══ Provided records ══
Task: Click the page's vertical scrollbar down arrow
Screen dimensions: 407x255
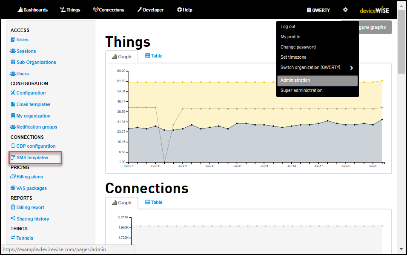Action: pos(401,249)
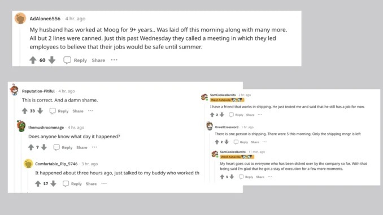The height and width of the screenshot is (215, 383).
Task: Reply to themushroommage's question
Action: [63, 147]
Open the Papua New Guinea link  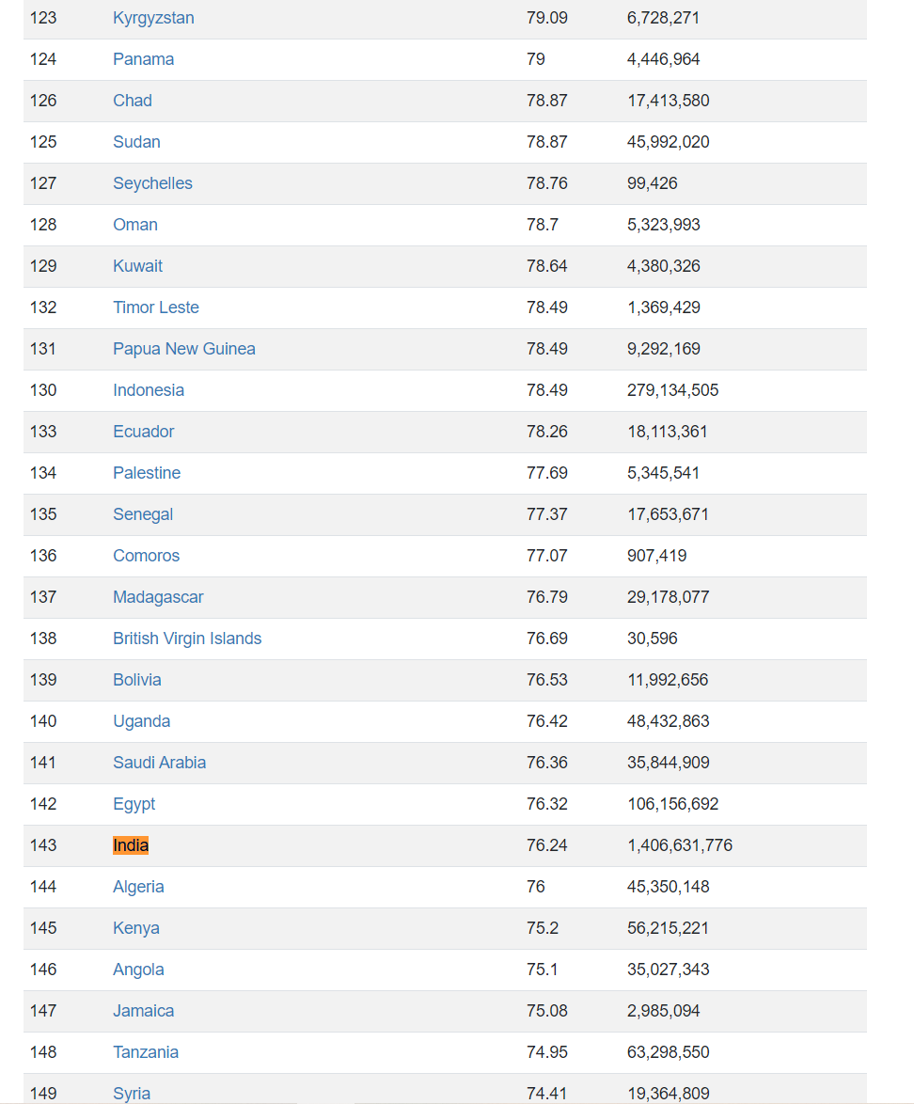(183, 349)
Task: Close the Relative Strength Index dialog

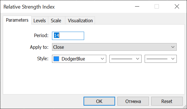Action: tap(177, 7)
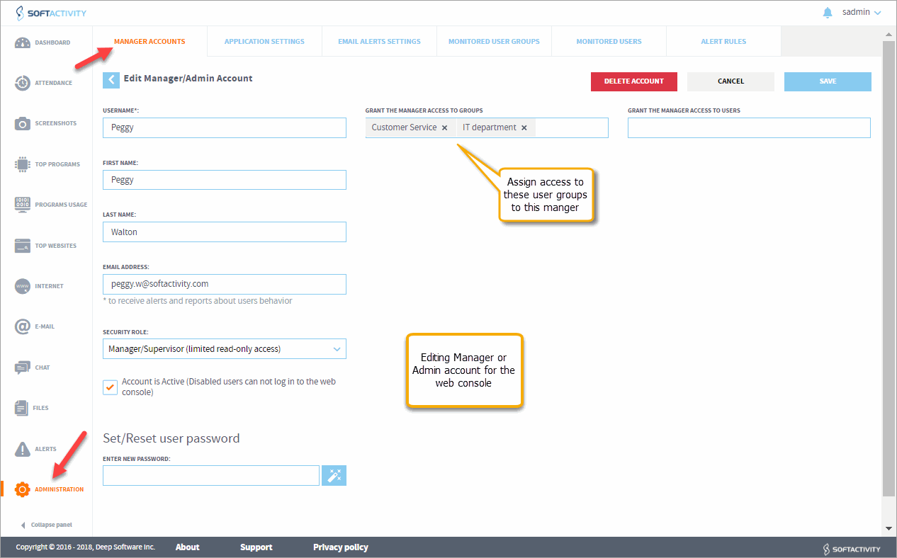The image size is (897, 558).
Task: Uncheck the Account is Active checkbox
Action: point(110,387)
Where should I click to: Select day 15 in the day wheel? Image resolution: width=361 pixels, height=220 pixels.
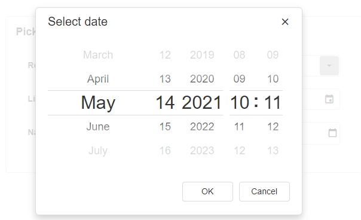(165, 127)
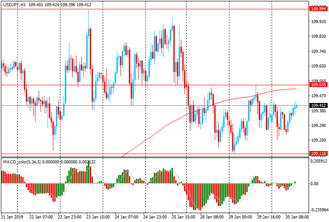Click the 22 Jan 23:00 time label

tap(69, 218)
═══
§ Directions
Collect every line above that contains the string "Task", and copy each one. Case counts, so only matches with the same capitalization qualify.

§ Expected answer
Task: Click the page's vertical scrollbar down arrow
Task: Reply to themushroommage's question
Task: Close the Relative Strength Index dialog
Task: Uncheck the Account is Active checkbox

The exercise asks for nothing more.